**Written request:** Reproduce the following data line for line, without altering any of it.

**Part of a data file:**
──────────
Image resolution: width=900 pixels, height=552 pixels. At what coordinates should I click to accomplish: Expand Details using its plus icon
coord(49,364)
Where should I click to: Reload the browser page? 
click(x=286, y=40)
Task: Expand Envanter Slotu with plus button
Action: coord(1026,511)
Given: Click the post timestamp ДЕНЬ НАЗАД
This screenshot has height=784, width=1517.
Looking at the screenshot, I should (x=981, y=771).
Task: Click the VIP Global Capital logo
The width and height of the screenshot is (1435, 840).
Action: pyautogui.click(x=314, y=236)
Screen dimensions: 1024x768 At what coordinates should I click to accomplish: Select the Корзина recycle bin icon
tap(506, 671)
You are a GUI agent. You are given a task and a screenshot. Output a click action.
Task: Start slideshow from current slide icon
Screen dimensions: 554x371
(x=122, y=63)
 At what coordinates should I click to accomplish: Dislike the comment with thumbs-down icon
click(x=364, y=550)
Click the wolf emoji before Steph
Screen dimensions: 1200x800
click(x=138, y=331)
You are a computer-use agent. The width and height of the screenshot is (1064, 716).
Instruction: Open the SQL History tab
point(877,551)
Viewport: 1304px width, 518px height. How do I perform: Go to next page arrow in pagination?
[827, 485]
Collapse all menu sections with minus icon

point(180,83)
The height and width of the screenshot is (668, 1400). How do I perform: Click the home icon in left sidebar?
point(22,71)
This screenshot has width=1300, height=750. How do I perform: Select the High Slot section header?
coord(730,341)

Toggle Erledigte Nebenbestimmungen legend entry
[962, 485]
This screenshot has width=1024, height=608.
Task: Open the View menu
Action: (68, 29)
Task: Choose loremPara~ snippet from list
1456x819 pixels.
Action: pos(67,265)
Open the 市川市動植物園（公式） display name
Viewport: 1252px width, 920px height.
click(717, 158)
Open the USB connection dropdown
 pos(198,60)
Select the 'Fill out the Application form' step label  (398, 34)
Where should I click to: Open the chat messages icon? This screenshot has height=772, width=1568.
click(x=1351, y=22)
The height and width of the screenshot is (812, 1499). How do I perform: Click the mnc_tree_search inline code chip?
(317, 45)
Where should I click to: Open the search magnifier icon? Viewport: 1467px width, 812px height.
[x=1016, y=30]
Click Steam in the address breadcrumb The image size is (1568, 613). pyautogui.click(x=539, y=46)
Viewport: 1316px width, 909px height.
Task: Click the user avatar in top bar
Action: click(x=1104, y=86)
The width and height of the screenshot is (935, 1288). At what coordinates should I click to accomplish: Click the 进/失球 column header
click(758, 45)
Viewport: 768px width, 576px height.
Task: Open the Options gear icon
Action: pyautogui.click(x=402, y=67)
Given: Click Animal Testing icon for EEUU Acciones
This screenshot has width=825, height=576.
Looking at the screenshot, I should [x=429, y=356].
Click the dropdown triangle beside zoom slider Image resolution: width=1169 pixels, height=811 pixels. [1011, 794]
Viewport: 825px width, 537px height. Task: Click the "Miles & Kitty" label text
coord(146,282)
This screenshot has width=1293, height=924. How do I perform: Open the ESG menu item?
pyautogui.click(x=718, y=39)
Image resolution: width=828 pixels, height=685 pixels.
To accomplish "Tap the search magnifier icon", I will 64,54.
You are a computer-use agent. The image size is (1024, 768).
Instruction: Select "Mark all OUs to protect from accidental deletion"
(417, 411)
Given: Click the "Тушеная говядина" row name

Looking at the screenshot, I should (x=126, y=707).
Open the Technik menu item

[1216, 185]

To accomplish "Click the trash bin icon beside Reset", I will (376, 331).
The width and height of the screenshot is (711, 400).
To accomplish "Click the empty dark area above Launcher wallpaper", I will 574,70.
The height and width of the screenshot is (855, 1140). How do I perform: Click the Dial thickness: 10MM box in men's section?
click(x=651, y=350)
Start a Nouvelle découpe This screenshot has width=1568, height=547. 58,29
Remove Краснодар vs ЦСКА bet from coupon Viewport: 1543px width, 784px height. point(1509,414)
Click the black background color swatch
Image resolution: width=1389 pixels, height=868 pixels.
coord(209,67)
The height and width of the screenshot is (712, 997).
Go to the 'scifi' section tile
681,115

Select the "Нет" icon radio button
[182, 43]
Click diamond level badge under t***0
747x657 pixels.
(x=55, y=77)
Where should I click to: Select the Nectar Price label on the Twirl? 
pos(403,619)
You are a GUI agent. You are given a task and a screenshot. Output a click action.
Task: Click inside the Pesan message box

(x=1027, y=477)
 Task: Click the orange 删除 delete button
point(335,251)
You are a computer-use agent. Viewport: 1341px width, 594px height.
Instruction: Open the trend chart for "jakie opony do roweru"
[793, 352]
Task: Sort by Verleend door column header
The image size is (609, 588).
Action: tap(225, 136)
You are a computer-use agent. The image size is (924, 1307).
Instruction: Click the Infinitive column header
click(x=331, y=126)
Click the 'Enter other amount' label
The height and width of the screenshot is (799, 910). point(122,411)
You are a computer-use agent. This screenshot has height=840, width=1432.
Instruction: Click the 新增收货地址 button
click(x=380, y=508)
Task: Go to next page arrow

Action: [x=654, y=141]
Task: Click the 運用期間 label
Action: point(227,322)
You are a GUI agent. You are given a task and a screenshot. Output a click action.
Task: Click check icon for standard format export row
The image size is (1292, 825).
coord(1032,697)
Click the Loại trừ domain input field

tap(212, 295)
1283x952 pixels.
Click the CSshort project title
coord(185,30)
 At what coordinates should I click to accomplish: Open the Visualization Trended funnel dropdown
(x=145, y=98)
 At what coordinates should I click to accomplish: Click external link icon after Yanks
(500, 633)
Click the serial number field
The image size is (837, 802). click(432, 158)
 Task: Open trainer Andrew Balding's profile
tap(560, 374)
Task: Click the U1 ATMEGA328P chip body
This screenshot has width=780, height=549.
──────────
**The output:**
Image resolution: width=900 pixels, height=552 pixels. At what coordinates should I click to accomplish: Expand Details using its plus icon
coord(49,364)
Where should I click to: Reload the browser page? 
click(x=286, y=40)
Task: Expand Envanter Slotu with plus button
Action: coord(1026,511)
Given: Click the post timestamp ДЕНЬ НАЗАД
This screenshot has height=784, width=1517.
Looking at the screenshot, I should (x=981, y=771).
Task: Click the VIP Global Capital logo
The width and height of the screenshot is (1435, 840).
Action: pyautogui.click(x=314, y=236)
Screen dimensions: 1024x768 At what coordinates should I click to accomplish: Select the Корзина recycle bin icon
tap(506, 671)
You are a GUI agent. You are given a task and a screenshot. Output a click action.
Task: Start slideshow from current slide icon
Screen dimensions: 554x371
(x=122, y=63)
 At what coordinates should I click to accomplish: Dislike the comment with thumbs-down icon
click(x=364, y=550)
Click the wolf emoji before Steph
Screen dimensions: 1200x800
click(x=138, y=331)
You are a computer-use agent. The width and height of the screenshot is (1064, 716).
Instruction: Open the SQL History tab
point(877,551)
Viewport: 1304px width, 518px height. How do I perform: Go to next page arrow in pagination?
[827, 485]
Collapse all menu sections with minus icon

point(180,83)
The height and width of the screenshot is (668, 1400). How do I perform: Click the home icon in left sidebar?
point(22,71)
This screenshot has width=1300, height=750. How do I perform: Select the High Slot section header?
coord(730,341)

Toggle Erledigte Nebenbestimmungen legend entry
[962, 485]
This screenshot has width=1024, height=608.
Task: Open the View menu
Action: (68, 29)
Task: Choose loremPara~ snippet from list
1456x819 pixels.
Action: pos(67,265)
Open the 市川市動植物園（公式） display name
Viewport: 1252px width, 920px height.
click(717, 158)
Open the USB connection dropdown
 pos(198,60)
Select the 'Fill out the Application form' step label  (398, 34)
Where should I click to: Open the chat messages icon? This screenshot has height=772, width=1568.
click(x=1351, y=22)
The height and width of the screenshot is (812, 1499). How do I perform: Click the mnc_tree_search inline code chip?
(317, 45)
Where should I click to: Open the search magnifier icon? Viewport: 1467px width, 812px height.
[x=1016, y=30]
Click Steam in the address breadcrumb The image size is (1568, 613). pyautogui.click(x=539, y=46)
Viewport: 1316px width, 909px height.
Task: Click the user avatar in top bar
Action: click(x=1104, y=86)
The width and height of the screenshot is (935, 1288). At what coordinates should I click to accomplish: Click the 进/失球 column header
click(758, 45)
Viewport: 768px width, 576px height.
Task: Open the Options gear icon
Action: pyautogui.click(x=402, y=67)
Given: Click Animal Testing icon for EEUU Acciones
This screenshot has width=825, height=576.
Looking at the screenshot, I should [x=429, y=356].
Click the dropdown triangle beside zoom slider Image resolution: width=1169 pixels, height=811 pixels. [1011, 794]
Viewport: 825px width, 537px height. Task: Click the "Miles & Kitty" label text
coord(146,282)
This screenshot has width=1293, height=924. How do I perform: Open the ESG menu item?
pyautogui.click(x=718, y=39)
Image resolution: width=828 pixels, height=685 pixels.
To accomplish "Tap the search magnifier icon", I will 64,54.
You are a computer-use agent. The image size is (1024, 768).
Instruction: Select "Mark all OUs to protect from accidental deletion"
(417, 411)
Given: Click the "Тушеная говядина" row name

Looking at the screenshot, I should (x=126, y=707).
Open the Technik menu item

[1216, 185]

To accomplish "Click the trash bin icon beside Reset", I will (376, 331).
The width and height of the screenshot is (711, 400).
To accomplish "Click the empty dark area above Launcher wallpaper", I will 574,70.
The height and width of the screenshot is (855, 1140). How do I perform: Click the Dial thickness: 10MM box in men's section?
click(x=651, y=350)
Start a Nouvelle découpe This screenshot has width=1568, height=547. 58,29
Remove Краснодар vs ЦСКА bet from coupon Viewport: 1543px width, 784px height. point(1509,414)
Click the black background color swatch
Image resolution: width=1389 pixels, height=868 pixels.
coord(209,67)
The height and width of the screenshot is (712, 997).
Go to the 'scifi' section tile
681,115

Select the "Нет" icon radio button
[182, 43]
Click diamond level badge under t***0
747x657 pixels.
(x=55, y=77)
Where should I click to: Select the Nectar Price label on the Twirl? 
pos(403,619)
You are a GUI agent. You are given a task and a screenshot. Output a click action.
Task: Click inside the Pesan message box

(x=1027, y=477)
 Task: Click the orange 删除 delete button
point(335,251)
You are a computer-use agent. Viewport: 1341px width, 594px height.
Instruction: Open the trend chart for "jakie opony do roweru"
[793, 352]
Task: Sort by Verleend door column header
The image size is (609, 588).
Action: tap(225, 136)
You are a computer-use agent. The image size is (924, 1307).
Instruction: Click the Infinitive column header
click(x=331, y=126)
Click the 'Enter other amount' label
The height and width of the screenshot is (799, 910). point(122,411)
You are a computer-use agent. This screenshot has height=840, width=1432.
Instruction: Click the 新增收货地址 button
click(x=380, y=508)
Task: Go to next page arrow

Action: [x=654, y=141]
Task: Click the 運用期間 label
Action: point(227,322)
You are a GUI agent. You are given a task and a screenshot. Output a click action.
Task: Click check icon for standard format export row
The image size is (1292, 825).
coord(1032,697)
Click the Loại trừ domain input field

tap(212, 295)
1283x952 pixels.
Click the CSshort project title
coord(185,30)
 At what coordinates should I click to accomplish: Open the Visualization Trended funnel dropdown
(x=145, y=98)
 At what coordinates should I click to accomplish: Click external link icon after Yanks
(500, 633)
Click the serial number field
The image size is (837, 802). click(432, 158)
 Task: Open trainer Andrew Balding's profile
tap(560, 374)
Task: Click the U1 ATMEGA328P chip body
This screenshot has width=780, height=549.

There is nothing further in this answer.